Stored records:

=-=-=

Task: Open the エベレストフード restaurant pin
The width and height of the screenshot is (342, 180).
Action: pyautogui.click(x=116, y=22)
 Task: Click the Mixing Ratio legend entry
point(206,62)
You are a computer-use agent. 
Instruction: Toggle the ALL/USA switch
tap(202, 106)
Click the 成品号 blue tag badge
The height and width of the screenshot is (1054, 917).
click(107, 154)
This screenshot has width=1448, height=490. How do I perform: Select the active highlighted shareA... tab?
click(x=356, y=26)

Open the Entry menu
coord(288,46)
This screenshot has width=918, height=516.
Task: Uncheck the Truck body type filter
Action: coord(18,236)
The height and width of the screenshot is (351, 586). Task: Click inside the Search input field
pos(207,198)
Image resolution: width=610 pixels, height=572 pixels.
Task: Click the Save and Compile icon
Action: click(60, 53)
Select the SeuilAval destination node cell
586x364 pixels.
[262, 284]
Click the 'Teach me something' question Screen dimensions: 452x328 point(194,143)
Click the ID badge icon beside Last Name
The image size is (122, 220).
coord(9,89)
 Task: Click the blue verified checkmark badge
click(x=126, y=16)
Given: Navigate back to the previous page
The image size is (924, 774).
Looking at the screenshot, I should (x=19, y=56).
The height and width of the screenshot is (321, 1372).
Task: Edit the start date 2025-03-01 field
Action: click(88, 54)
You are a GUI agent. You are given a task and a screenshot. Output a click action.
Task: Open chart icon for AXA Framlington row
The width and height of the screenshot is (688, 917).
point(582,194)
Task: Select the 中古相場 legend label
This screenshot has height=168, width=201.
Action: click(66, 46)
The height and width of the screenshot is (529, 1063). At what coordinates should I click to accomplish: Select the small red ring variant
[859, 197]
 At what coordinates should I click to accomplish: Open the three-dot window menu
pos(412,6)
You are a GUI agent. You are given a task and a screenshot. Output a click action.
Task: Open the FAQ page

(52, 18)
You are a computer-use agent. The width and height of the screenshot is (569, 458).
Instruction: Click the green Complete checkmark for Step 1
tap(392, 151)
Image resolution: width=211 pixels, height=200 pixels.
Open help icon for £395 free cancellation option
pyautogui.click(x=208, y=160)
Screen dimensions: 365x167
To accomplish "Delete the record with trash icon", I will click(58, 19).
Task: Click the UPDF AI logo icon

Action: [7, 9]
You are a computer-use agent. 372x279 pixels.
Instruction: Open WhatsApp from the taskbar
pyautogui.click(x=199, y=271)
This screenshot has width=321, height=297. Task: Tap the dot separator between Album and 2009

=-=-=

A complete, exact copy of the entries above is what is wanted.

Task: Open the エベレストフード restaurant pin
The width and height of the screenshot is (342, 180).
Action: pyautogui.click(x=116, y=22)
 Task: Click the Mixing Ratio legend entry
point(206,62)
You are a computer-use agent. 
Instruction: Toggle the ALL/USA switch
tap(202, 106)
Click the 成品号 blue tag badge
The height and width of the screenshot is (1054, 917).
click(107, 154)
This screenshot has width=1448, height=490. How do I perform: Select the active highlighted shareA... tab?
click(x=356, y=26)

Open the Entry menu
coord(288,46)
This screenshot has width=918, height=516.
Task: Uncheck the Truck body type filter
Action: coord(18,236)
The height and width of the screenshot is (351, 586). Task: Click inside the Search input field
pos(207,198)
Image resolution: width=610 pixels, height=572 pixels.
Task: Click the Save and Compile icon
Action: click(60, 53)
Select the SeuilAval destination node cell
586x364 pixels.
[262, 284]
Click the 'Teach me something' question Screen dimensions: 452x328 point(194,143)
Click the ID badge icon beside Last Name
The image size is (122, 220).
coord(9,89)
 Task: Click the blue verified checkmark badge
click(x=126, y=16)
Given: Navigate back to the previous page
The image size is (924, 774).
Looking at the screenshot, I should (x=19, y=56).
The height and width of the screenshot is (321, 1372).
Task: Edit the start date 2025-03-01 field
Action: click(88, 54)
You are a GUI agent. You are given a task and a screenshot. Output a click action.
Task: Open chart icon for AXA Framlington row
The width and height of the screenshot is (688, 917).
point(582,194)
Task: Select the 中古相場 legend label
This screenshot has height=168, width=201.
Action: click(66, 46)
The height and width of the screenshot is (529, 1063). At what coordinates should I click to accomplish: Select the small red ring variant
[859, 197]
 At what coordinates should I click to accomplish: Open the three-dot window menu
pos(412,6)
You are a GUI agent. You are given a task and a screenshot. Output a click action.
Task: Open the FAQ page

(52, 18)
You are a computer-use agent. The width and height of the screenshot is (569, 458).
Instruction: Click the green Complete checkmark for Step 1
tap(392, 151)
Image resolution: width=211 pixels, height=200 pixels.
Open help icon for £395 free cancellation option
pyautogui.click(x=208, y=160)
Screen dimensions: 365x167
To accomplish "Delete the record with trash icon", I will click(58, 19).
Task: Click the UPDF AI logo icon

Action: [7, 9]
You are a computer-use agent. 372x279 pixels.
Instruction: Open WhatsApp from the taskbar
pyautogui.click(x=199, y=271)
This screenshot has width=321, height=297. Task: Tap the dot separator between Album and 2009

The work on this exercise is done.